> _Try it_
Copy out, from the entries below, each line holding the string "protection".

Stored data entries
============

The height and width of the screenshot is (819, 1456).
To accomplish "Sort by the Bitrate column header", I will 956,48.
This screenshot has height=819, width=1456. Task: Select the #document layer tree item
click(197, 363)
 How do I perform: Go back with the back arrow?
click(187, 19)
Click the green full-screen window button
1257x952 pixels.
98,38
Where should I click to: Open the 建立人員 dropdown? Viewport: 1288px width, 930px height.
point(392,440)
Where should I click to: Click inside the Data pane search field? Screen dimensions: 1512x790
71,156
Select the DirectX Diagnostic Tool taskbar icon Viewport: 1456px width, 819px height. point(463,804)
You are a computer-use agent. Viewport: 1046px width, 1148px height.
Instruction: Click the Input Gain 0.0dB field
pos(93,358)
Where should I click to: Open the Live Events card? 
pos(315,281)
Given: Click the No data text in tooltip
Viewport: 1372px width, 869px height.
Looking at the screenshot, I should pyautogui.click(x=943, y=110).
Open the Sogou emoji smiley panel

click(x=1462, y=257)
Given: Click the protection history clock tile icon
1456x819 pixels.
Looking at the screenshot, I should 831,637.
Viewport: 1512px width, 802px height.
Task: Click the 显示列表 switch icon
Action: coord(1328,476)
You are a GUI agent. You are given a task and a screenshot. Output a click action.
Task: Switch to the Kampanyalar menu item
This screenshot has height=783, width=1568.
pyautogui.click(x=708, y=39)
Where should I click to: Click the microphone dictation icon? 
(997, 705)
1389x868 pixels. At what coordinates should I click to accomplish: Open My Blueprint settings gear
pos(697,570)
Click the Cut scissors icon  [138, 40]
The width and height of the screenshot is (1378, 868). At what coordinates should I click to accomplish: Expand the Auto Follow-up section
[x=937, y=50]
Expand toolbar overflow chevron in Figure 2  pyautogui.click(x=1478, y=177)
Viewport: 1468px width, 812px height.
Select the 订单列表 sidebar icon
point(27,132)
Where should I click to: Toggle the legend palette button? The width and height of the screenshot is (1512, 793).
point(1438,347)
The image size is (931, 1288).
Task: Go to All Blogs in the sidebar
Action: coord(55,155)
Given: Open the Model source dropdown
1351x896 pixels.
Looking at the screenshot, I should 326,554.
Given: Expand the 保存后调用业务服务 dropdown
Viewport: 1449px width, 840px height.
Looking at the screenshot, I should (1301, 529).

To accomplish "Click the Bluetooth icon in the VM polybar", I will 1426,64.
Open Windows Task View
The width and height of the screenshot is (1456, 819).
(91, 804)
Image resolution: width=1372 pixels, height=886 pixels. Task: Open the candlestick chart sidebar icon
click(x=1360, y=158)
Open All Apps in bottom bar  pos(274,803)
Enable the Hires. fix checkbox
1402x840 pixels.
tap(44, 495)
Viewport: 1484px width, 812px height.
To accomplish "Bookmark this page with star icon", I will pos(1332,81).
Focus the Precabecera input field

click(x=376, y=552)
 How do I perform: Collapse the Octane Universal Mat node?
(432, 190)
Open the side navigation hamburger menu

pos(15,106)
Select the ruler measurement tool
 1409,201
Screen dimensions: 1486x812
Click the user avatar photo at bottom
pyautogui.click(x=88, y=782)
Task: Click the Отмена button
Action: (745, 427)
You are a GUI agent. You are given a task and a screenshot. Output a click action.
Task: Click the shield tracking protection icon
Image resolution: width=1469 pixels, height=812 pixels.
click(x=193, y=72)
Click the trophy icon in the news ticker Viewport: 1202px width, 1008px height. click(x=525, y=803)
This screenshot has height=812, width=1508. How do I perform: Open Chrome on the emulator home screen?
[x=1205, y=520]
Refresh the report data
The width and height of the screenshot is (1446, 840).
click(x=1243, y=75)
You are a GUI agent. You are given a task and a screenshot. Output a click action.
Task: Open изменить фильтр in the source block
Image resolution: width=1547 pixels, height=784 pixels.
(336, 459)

============

> _Written response_
Given: Click the protection history clock tile icon
Task: Click the shield tracking protection icon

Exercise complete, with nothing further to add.